We have to move past the idea that a great customer experience is just a three-click process; true experience is the peace of mind that comes from knowing an institution has your back. It is about building a system that is smart enough to silently block a fraudulent transaction before it happens, yet empathetic enough to resolve a legitimate false positive without making the customer feel like a criminal. When a security breach happens, the loss of trust is often permanent, and no amount of smooth UI or “hyper-personalization” can fix that broken relationship. The winners of the next decade will be the institutions that view security not as a hurdle to be minimized, but as a core promise to the user. They will understand that in an age of AI-driven crime, the most valuable currency they can offer is not speed, but the absolute certainty that the customer’s assets are impenetrable.
What is your forecast for the future of the fintech industry over the next decade as these two forces of speed and security continue to collide?
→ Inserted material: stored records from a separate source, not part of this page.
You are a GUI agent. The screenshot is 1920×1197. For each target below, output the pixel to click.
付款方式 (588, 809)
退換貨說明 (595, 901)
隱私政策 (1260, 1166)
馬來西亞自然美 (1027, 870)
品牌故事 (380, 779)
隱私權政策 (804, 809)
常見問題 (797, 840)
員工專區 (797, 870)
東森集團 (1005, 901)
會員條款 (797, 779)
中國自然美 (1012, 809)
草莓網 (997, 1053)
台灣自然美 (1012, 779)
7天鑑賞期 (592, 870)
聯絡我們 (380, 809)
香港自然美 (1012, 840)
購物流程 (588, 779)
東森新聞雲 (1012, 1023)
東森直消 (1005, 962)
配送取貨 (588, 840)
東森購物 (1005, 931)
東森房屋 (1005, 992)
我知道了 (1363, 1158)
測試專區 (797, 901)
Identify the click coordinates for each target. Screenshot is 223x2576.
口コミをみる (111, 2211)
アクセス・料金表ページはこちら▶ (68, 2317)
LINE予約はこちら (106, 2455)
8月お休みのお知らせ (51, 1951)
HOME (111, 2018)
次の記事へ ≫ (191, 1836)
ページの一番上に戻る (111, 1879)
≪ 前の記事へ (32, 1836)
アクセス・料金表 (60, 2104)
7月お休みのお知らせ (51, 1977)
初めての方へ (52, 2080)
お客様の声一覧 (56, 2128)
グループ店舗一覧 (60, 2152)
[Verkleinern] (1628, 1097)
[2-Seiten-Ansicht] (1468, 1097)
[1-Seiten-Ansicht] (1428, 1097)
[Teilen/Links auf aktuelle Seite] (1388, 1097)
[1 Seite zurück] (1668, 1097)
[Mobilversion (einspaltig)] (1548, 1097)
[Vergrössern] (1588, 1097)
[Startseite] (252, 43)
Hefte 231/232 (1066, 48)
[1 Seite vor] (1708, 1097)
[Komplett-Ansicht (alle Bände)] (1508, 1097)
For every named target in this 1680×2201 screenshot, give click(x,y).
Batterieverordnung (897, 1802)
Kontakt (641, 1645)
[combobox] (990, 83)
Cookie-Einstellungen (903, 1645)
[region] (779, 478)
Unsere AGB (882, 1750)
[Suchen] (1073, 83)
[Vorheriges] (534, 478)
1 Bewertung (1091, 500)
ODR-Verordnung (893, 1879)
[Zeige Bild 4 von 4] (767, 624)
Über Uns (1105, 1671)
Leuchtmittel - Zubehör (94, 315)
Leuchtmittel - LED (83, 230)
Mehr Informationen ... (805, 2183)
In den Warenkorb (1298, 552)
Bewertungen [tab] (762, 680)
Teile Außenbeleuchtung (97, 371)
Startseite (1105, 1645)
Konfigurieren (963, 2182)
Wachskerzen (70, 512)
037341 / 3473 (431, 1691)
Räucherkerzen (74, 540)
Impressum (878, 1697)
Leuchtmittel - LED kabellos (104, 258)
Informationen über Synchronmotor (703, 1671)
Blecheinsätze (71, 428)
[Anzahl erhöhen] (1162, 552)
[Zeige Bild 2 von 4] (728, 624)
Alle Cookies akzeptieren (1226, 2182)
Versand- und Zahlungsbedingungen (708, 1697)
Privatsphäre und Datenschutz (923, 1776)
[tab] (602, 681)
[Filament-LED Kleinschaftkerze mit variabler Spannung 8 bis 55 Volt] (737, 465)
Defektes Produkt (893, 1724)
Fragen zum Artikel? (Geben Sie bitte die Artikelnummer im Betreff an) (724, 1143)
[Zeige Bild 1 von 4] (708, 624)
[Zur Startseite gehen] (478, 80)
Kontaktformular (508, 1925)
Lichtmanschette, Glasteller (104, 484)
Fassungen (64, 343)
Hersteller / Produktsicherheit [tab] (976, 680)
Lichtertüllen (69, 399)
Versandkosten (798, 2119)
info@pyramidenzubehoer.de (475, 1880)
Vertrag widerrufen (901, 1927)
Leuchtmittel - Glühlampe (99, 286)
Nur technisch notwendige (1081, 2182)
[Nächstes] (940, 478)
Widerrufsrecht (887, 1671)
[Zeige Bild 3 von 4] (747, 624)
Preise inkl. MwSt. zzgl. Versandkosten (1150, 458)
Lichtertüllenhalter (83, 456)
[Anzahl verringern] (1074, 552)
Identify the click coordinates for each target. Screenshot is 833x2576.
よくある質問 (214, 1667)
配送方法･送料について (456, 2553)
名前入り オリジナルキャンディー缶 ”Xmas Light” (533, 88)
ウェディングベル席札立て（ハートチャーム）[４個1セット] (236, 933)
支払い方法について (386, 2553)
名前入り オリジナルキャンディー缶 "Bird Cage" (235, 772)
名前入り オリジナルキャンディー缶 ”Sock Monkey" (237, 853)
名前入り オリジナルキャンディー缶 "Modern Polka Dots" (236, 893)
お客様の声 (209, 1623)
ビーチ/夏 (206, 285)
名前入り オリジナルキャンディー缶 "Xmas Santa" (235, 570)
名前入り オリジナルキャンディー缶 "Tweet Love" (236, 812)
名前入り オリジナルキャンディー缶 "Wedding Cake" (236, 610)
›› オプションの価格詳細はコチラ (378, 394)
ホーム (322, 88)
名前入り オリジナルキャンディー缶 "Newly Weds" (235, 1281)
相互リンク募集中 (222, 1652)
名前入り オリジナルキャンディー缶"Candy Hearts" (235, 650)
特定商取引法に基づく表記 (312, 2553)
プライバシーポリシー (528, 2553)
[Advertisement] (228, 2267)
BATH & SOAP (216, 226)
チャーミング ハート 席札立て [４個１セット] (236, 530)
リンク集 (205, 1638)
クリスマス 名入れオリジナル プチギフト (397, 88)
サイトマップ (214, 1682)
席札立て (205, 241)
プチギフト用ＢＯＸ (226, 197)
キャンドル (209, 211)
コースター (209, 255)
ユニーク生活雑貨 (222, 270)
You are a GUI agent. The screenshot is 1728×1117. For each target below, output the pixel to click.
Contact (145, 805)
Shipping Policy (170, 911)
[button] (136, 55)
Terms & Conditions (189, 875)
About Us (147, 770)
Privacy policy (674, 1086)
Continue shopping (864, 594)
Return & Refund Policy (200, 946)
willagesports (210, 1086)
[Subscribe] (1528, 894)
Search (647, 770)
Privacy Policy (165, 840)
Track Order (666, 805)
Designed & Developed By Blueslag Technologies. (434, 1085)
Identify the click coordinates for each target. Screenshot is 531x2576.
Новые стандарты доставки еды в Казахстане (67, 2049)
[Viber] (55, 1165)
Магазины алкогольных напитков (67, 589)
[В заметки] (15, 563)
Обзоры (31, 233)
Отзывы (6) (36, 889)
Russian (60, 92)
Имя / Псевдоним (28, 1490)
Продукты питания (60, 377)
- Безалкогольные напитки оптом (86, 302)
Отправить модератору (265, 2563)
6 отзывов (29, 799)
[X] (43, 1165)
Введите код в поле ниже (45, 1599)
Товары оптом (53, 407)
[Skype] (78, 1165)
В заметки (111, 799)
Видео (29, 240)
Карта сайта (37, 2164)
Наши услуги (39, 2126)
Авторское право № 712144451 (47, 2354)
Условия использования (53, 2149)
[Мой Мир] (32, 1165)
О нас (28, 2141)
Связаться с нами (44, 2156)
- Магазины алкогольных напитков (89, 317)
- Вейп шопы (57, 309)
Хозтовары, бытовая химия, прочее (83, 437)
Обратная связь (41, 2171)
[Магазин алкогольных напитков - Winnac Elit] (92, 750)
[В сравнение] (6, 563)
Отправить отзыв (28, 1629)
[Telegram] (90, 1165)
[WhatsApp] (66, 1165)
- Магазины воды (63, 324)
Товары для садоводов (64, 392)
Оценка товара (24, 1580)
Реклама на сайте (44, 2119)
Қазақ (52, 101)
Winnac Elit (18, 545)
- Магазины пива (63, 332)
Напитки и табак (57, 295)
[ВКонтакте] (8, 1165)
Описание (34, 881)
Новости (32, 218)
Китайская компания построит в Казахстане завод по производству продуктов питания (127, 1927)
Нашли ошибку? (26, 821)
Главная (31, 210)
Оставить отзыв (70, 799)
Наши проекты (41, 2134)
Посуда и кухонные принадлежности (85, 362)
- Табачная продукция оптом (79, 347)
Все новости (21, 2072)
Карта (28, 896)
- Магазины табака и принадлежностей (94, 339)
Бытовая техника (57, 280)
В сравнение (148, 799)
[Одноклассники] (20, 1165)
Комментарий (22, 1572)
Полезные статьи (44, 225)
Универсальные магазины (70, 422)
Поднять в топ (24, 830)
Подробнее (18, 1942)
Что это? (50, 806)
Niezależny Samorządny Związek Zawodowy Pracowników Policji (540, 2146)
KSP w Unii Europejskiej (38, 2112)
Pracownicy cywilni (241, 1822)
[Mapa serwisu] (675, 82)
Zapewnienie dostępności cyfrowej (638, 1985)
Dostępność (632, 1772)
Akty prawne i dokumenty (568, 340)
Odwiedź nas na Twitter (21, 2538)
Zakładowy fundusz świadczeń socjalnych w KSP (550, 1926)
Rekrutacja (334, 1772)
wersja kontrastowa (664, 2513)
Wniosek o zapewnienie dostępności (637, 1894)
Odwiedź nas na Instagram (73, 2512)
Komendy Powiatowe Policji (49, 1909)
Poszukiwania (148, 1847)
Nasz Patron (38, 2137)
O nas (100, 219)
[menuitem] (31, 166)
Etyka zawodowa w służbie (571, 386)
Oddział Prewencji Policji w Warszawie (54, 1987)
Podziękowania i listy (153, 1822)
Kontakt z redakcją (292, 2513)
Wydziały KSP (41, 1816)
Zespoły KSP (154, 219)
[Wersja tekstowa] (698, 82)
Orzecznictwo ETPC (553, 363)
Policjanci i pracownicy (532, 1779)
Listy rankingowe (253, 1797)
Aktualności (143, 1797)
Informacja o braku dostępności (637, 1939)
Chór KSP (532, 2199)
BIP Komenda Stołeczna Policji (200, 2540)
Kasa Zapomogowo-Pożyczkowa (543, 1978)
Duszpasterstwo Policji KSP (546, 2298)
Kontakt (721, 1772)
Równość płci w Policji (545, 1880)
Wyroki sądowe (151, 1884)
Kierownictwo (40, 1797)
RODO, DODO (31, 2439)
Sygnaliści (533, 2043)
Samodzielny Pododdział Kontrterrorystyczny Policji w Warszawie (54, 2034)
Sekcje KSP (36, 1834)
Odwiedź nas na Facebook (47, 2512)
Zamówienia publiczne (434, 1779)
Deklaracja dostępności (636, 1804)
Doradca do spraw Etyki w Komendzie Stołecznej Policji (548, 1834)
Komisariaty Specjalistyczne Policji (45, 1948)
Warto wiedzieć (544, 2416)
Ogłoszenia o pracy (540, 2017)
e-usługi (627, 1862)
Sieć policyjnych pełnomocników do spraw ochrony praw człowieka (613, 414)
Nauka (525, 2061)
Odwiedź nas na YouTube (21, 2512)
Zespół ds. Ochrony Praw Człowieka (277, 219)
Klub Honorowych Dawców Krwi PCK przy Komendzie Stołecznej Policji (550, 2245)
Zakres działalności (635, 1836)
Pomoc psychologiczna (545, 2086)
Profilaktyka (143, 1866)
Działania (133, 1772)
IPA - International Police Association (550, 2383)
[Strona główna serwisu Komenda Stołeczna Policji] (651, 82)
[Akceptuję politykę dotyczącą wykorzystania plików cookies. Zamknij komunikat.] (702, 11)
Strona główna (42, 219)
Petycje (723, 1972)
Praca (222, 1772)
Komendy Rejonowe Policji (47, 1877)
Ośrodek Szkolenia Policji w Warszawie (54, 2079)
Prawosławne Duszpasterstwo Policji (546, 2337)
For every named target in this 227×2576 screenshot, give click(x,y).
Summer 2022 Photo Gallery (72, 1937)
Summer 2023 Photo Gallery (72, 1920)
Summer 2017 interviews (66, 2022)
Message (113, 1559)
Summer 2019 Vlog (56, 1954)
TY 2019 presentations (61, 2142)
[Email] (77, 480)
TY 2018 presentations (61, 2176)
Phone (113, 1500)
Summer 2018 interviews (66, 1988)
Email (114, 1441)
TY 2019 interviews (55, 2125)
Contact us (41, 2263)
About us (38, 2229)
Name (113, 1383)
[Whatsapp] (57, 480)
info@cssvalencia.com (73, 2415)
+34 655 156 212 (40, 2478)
I believe the race for pure speed is effectively over, and the next decade will be defined by the mastery of “trust at scale.” We will see the “fincrime tech” stack become the most vital part of any financial institution’s infrastructure, with AI agents performing the bulk of the heavy lifting in detecting complex, cross-border laundering schemes. Major technology players will continue to dominate this space, providing the computational power needed for real-time graph analytics and cryptographic identity verification. Ultimately, we will reach a point where security is the ultimate competitive advantage, and the most successful companies will be those that can prove to their customers that their digital vault is the safest place on earth. The future belongs to the innovators who realize that while the world wants to move fast, it will only do so if it feels entirely secure.